*AUSGEWÄHLTER AUSZUG*.
• • • •

Fliegende Funken: Die Ausbildung zur Fachkraft für Metalltechnik. Foto: dpa-Zentralbild

Die duale Ausbildung hat ein Imageproblem: Viele Unternehmen in der Region suchen händeringend nach qualifizierten jungen Menschen, die jedoch häufig neue Wege gehen.

Die duale Ausbildung hat ein Imageproblem: Viele Unternehmen in der Region suchen händeringend nach qualifizierten jungen Menschen, die jedoch häufig neue Wege gehen.

Stuttgart - Einen passenden Auszubildenden für den Betrieb zu finden fällt Alexander Graf derzeit nicht leicht. Die Hecolux GmbH, ein mitteländischer Elektrogroßhändler aus Stuttgart, bildet normalerweise drei Azubis zu Groß- und Außenhandelskaufmännern aus. „Eine Stelle ist bis auf weiteres unbesetzt“, sagt Graf.

Die unbesetzte Lehrstelle ist eine von insgesamt rund 5000 im Land. Azubis – vor allem gute – sind derzeit Mangelware in Baden-Württemberg. Die zwölf regionalen Industrie- und Handelskammern verzeichneten 2013 insgesamt 4,6 Prozent weniger Ausbildungsverträge als im Vorjahr. Im Jahr 2013 traten demnach 45 900 junge Menschen ihre Ausbildung in einem Industrie-, Handels- oder Dienstleistungsunternehmen an. Das sind 2200 weniger als im Jahr zuvor. In Zukunft dürften es noch mehr werden.

„Die Zahlen zeigen, dass sich der Wettbewerb um gute Leute verschärft hat“, sagt der Hauptgeschäftsführer der Industrie- und Handelskammer (IHK) Stuttgart. Ein Grund dafür sei der mit dem demografischen Wandel verbundene Rückgang der Auszubildenden. Eine noch größere Rolle spielt laut anderen Experten die veränderte Schullandschaft in Baden-Württemberg.

„Der Rückgang hängt auch stark mit der Schulreform zusammen“, sagt Peter Klausen von der Arbeitsagentur Stuttgart. Der 57-Jährige ist Abteilungsleiter der Berufsberatung und beobachtet einen „Werteniedergang der betrieblichen Ausbildung“, der in einen „Imageverlust“ gemündet sei. „Viele Eltern gehen davon aus, dass der einzig richtig gute Weg über das Studium führt“, sagt Klausen. Und: Anstatt eine duale Ausbildung aufzunehmen, gingen immer mehr Hauptschüler auf Werkrealschulen. Realschüler strebten Berufsfachschulen an. „Hinzu kommt ein exorbitanter Rückgang bei der Zahl der Hauptschüler. Während es im Jahr 2004 noch 31,3 Prozent in Stuttgart gab, sind es im laufenden Schuljahr nur noch 8,3 Prozent“, sagt Klausen. Das sei ein besonderer Verlust, weil der Weg von Hauptschule in der Vergangenheit oftmals in eine Ausbildung führte.

• • • •

[Gespeicherte Dateneinträge]

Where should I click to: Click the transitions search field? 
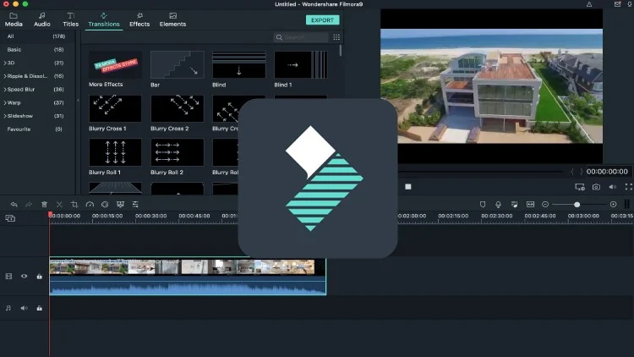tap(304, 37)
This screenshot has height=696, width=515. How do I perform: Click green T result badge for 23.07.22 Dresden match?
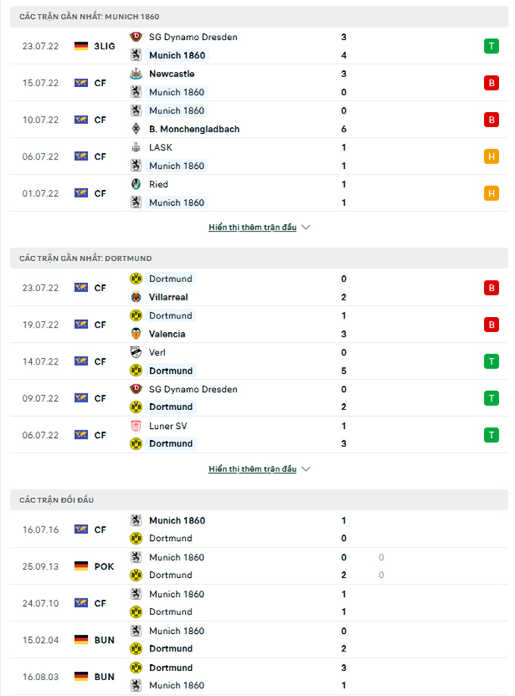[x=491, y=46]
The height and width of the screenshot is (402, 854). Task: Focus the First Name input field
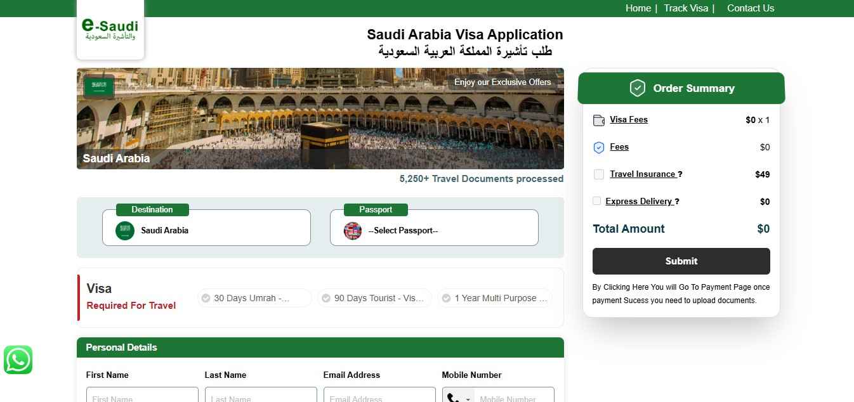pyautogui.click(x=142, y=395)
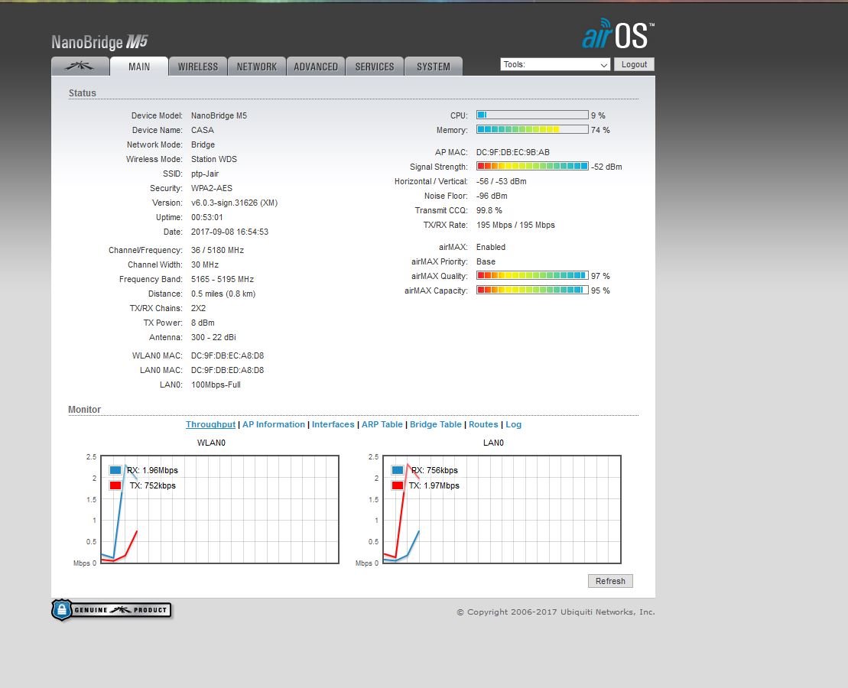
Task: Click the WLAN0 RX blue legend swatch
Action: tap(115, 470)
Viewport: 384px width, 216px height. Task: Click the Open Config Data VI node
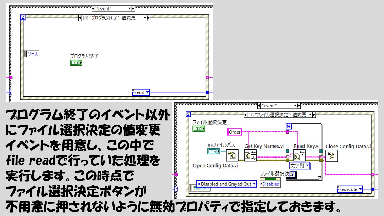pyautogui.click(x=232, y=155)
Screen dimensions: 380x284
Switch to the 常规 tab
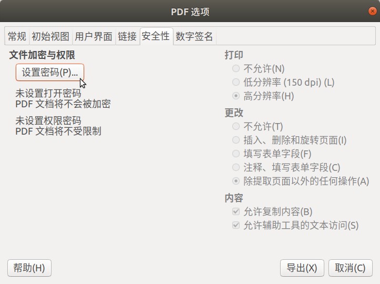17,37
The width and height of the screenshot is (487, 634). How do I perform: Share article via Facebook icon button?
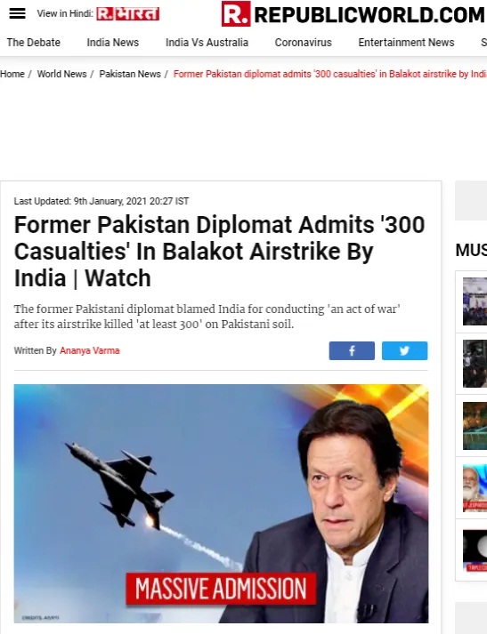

• • • •

*ANHAND DER ANGABEN*.
(a) Wie viele junge Menschen haben laut dem Artikel 2013 eine Ausbildung in einem Industrie-, Handels- oder Dienstleistungsunternehmen begonnen?
(b) Passen diese Aussagen zum Artikel? Antworte jeweils mit Ja oder Nein und zitiere die Worte aus dem Artikel, auf die es ankommt.
(i) Die Hecolux GmbH bildet normalerweise drei Azubis aus.
(ii) Peter Klausen arbeitet bei der Industrie- und Handelskammer Stuttgart.
(iii) Im laufenden Schuljahr liegt der Anteil der Hauptschüler in Stuttgart bei 31,3 Prozent.
(c) Schreib aus dem Artikel den Abschnitt von „Die unbesetzte Lehrstelle“ bis „Schullandschaft in Baden-Württemberg.“ wortgetreu heraus.
Die Zeilen werden hier nicht gebraucht.

*DIE LÖSUNGEN*.
(a) 45 900 junge Menschen.

(b)
(i) Ja: „bildet normalerweise drei Azubis zu Groß- und Außenhandelskaufmännern aus“
(ii) Nein: „Peter Klausen von der Arbeitsagentur Stuttgart“
(iii) Nein: „sind es im laufenden Schuljahr nur noch 8,3 Prozent“

(c)
Die unbesetzte Lehrstelle ist eine von insgesamt rund 5000 im Land. Azubis – vor allem gute – sind derzeit Mangelware in Baden-Württemberg. Die zwölf regionalen Industrie- und Handelskammern verzeichneten 2013 insgesamt 4,6 Prozent weniger Ausbildungsverträge als im Vorjahr. Im Jahr 2013 traten demnach 45 900 junge Menschen ihre Ausbildung in einem Industrie-, Handels- oder Dienstleistungsunternehmen an. Das sind 2200 weniger als im Jahr zuvor. In Zukunft dürften es noch mehr werden.

„Die Zahlen zeigen, dass sich der Wettbewerb um gute Leute verschärft hat“, sagt der Hauptgeschäftsführer der Industrie- und Handelskammer (IHK) Stuttgart. Ein Grund dafür sei der mit dem demografischen Wandel verbundene Rückgang der Auszubildenden. Eine noch größere Rolle spielt laut anderen Experten die veränderte Schullandschaft in Baden-Württemberg.